Les comptes-rendus des journalistes, ayant couvert les événements, foisonnent de ces exemples où la population a parfaitement identifié les auteurs de tirs meurtriers. La population possède les noms, les profils et les descriptions physiques à même de les débusquer. Mais hélas, les criminels ont été mutés quelques jours plus tard vers d'autres régions plus clémentes. Si on avait voulu dissimuler la vérité on ne se serait pas pris autrement. Eloignés de la Kabylie, mutés ailleurs, les coupables échappent aux procès. De ces procès qui, tenus dans la transparence et l'équité, auraient irrémédiablement éclaboussé les institutions de l'Etat algérien.
Des délégués embastillés pour faire monnaie d'échange
Autre preuve à charge de Bouteflika ? Le dialogue initié par le gouvernement Benflis avec les délégués du mouvement citoyen. Un fiasco. Au lieu d'engager des discussions sérieuses avec les vrais représentants des archs, le pouvoir a recours à l'entourloupette et à l'esbroufe. Encore
une fois, la hâblerie fait office de mode de gouvernance. Qu'avions-nous eu comme résultats ? Des délégués fabriqués dans les couloirs du ministère de l'Intérieur, des représentants recrutés dans la petite pègre locale, et des mandataires payés au petit rabais. L'un bénéficiera d'un logement, l'autre d'un poste dans une administration et un autre d'un téléphone portable. Mais, tous complices d'une formidable lâcheté : celle qui consiste à marchander le sang des martyrs de la Kabylie pour des avantages matériels. Ceci pour les délégués. Et celle qui consiste à substituer une légitimité populaire par une délégation aussi maffieuse qu'indigne. Ceci pour le pouvoir.
Quelle a été la conséquence de ce dialogue initié à l'automne 2001? Une gigantesque mascarade.

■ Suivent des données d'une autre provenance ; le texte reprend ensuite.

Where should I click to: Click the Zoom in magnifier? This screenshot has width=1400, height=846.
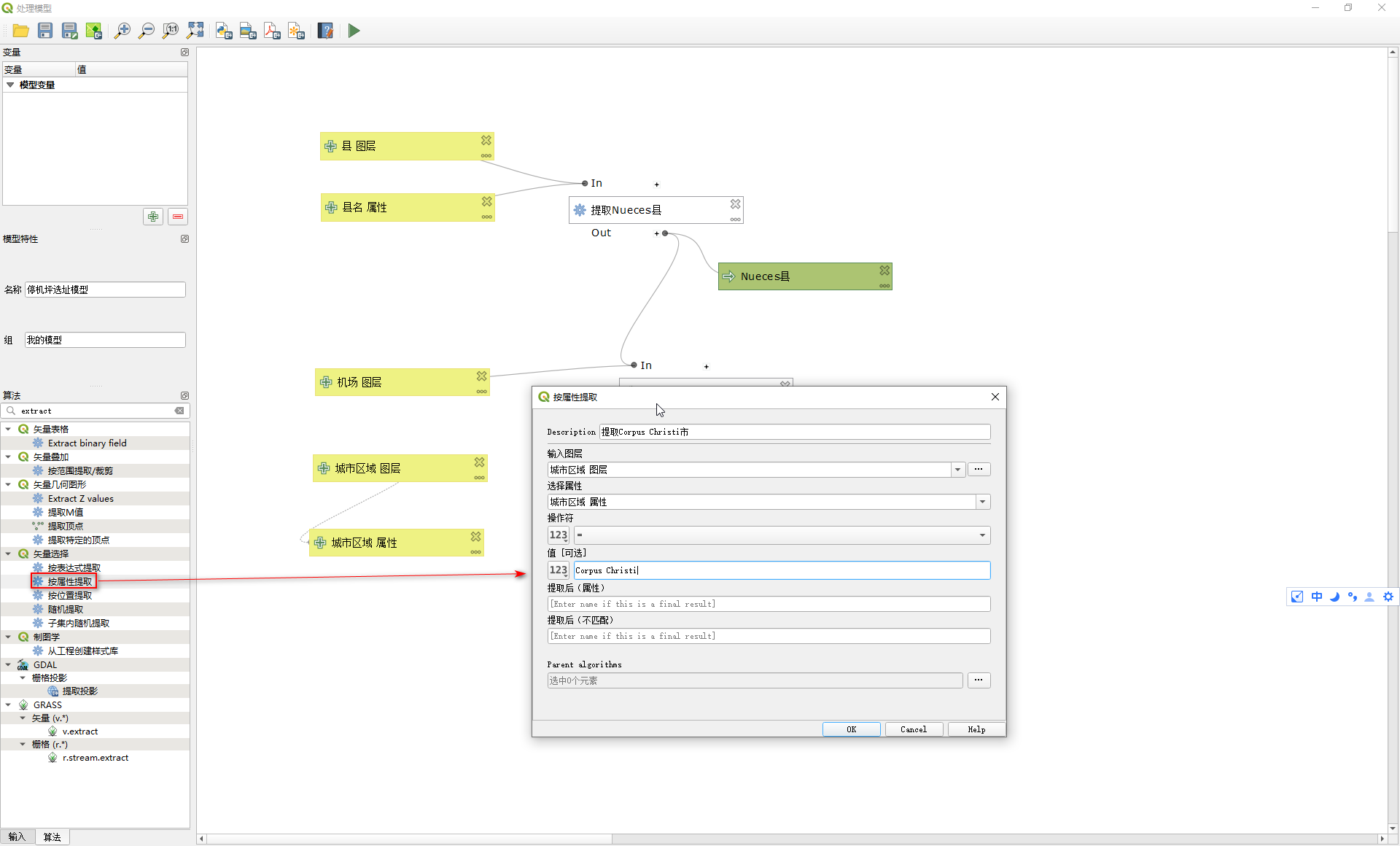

Faute d'avoir réussi à désamorcer la bombe, le pouvoir s'est retrouvé davantage enfoncé dans le bourbier.
La révolte continue et Bouteflika demeure toujours incapable de régler la crise. Quant au sort des délégués usurpateurs, il a été à la mesure de leur lâcheté : ils sont bannis de la Kabylie. L'histoire de l'Humanité a toujours réservé un sort funeste aux traîtres, et en cela, la Kabylie n'a hélas rien inventé.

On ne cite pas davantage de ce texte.